It’s that time again.

Fall is in the air.  The sun is shining.  The leaves are changing.  And I am sitting down to start another book.

I crack my knuckles, position my coffee cup within reach, and set my hands to the keyboard.  The unique pleasure of creation crackles through me.  I hunch over the table.  And then…

Nothing.

I look around.  The table is filthy.  The floor hasn’t been mopped in ages.  My chair has no lumbar support; I can feel my spine begin to telescope the longer I sit.  Rattled, I take a sip of coffee.  It tastes terrible.  And as if that’s not bad enough, it’s getting cold.  The panic every writer knows all too well starts to build.

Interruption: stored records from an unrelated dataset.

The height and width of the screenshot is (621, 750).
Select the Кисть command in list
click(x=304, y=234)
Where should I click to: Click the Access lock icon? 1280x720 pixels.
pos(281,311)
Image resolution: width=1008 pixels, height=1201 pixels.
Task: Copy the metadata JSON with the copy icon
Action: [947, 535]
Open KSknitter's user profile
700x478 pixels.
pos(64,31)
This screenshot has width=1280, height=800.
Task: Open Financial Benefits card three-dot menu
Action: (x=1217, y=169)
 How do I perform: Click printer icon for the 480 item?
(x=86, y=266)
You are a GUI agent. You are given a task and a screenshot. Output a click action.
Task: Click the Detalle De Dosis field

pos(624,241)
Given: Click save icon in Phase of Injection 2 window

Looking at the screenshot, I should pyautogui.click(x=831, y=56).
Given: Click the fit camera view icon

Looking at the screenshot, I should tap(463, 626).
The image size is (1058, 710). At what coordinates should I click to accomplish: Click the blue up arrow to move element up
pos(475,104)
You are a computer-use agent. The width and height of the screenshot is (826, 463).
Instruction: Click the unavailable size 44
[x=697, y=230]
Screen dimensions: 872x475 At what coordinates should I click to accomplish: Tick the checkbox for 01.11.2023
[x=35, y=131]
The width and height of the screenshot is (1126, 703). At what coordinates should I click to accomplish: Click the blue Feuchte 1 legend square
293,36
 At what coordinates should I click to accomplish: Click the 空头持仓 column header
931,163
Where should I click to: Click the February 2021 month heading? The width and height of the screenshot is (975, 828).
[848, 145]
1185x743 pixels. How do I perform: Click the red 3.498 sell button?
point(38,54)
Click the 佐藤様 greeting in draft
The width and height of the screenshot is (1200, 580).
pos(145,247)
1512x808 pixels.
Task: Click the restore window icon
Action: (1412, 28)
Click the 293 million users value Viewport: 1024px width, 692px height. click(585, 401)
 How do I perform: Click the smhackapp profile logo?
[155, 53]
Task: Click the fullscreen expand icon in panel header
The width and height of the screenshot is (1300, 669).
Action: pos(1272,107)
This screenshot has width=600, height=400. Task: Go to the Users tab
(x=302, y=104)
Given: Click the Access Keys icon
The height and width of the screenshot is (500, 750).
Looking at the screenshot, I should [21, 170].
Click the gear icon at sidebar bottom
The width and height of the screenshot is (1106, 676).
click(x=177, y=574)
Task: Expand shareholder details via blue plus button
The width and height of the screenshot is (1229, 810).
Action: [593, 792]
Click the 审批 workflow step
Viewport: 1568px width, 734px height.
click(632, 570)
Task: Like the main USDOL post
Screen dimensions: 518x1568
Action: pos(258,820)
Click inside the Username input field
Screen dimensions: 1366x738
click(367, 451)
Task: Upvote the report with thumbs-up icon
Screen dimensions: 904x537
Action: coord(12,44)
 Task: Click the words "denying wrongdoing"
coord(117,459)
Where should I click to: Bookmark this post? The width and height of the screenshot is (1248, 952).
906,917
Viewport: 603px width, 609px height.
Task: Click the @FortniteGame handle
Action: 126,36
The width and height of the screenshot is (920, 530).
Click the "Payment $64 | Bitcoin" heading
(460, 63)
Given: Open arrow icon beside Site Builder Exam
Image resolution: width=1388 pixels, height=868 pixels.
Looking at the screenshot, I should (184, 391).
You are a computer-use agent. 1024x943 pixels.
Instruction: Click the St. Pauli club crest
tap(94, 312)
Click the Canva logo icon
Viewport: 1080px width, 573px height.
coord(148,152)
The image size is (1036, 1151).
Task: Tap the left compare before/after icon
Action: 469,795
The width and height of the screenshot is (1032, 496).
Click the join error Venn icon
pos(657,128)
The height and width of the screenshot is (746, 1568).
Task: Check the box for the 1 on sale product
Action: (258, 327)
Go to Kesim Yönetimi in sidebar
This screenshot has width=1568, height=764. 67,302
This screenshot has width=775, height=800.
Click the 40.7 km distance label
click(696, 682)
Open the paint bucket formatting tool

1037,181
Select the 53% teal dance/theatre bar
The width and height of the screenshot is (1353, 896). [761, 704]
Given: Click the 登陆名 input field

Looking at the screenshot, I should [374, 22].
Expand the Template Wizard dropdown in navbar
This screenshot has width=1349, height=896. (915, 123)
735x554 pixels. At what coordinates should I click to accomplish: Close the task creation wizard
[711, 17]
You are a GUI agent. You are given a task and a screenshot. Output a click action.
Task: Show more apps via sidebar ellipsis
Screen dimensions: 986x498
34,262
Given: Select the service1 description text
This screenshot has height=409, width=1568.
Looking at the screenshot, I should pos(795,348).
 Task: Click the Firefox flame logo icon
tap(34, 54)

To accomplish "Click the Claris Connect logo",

What if I can’t do this again?

The Muse is a fickle mistress, as any writer, artist, or musician will tell you.  Jungian analyst and writer Clarissa Pinkola Estes calls it Rio Abajo Rio, the River Beneath the River.  It’s an apt metaphor.  One minute we can be swimming along, basking in our creative groove, and the next…

Nothing.  The water disappears underground, and we’re left gasping on a dry riverbank.

So what do you do?  You could sit and wait for your river to surface again.  Lots of writers do.  But when might that happen?  Sometimes, waiting is just not an option.  What if you have goals?  Deadlines?  Diapers to change?  You need every second of writing time you can get.

Every writer I know has their own little bag of tricks: tried-and-true ways to get The Muse back on the chain gang when she’d rather stay home and do her nails.  Many of us utilize the same tools; music, visuals, voodoo, et cetera.  Here, for your reading pleasure, is my personal survival kit:

A Picture Is Worth… Well, You Know.  I’ve always been a very visual person.  When I was younger, oil painting was my creative outlet of choice.  Now I write more than I paint, but I remain compelled by the power of a good picture. 

Most recently, I have become an unabashed Pinterest addict.  The ability to curate pictures that inspire my writing is truly priceless.  On days when I feel my creativity dwindling, you can usually find me on Pinterest, scrolling through old pictures and finding new ones.  This alone is usually enough to snap me out of a slump.

The Right Note.  Music is a daily routine for me.  I have a playlist for each book I write, and I’m constantly on the hunt for songs that capture the tone of my projects.

Ironically, I rarely listen to them while I’m actually writing.  Rather, I play them all the rest of the time: running errands, cooking dinner, or just driving around.  I’m convinced this helps them seep into my subconscious to emerge later, when I do sit down to write.

What Do You Want?  You’ve probably heard this from every teacher, life coach, and college professor you’ve ever met, but you need goals.  This is true of life in general, but it’s especially so in writing.

Embarking on a writing career is a long game.  It’s not easy, and it’s not quick.  If you don’t have something on the horizon to keep your eye on, it gets very difficult to stay motivated enough to continue.  So what do you want?  Be as specific as possible.

Then take a deep breath, and dive in.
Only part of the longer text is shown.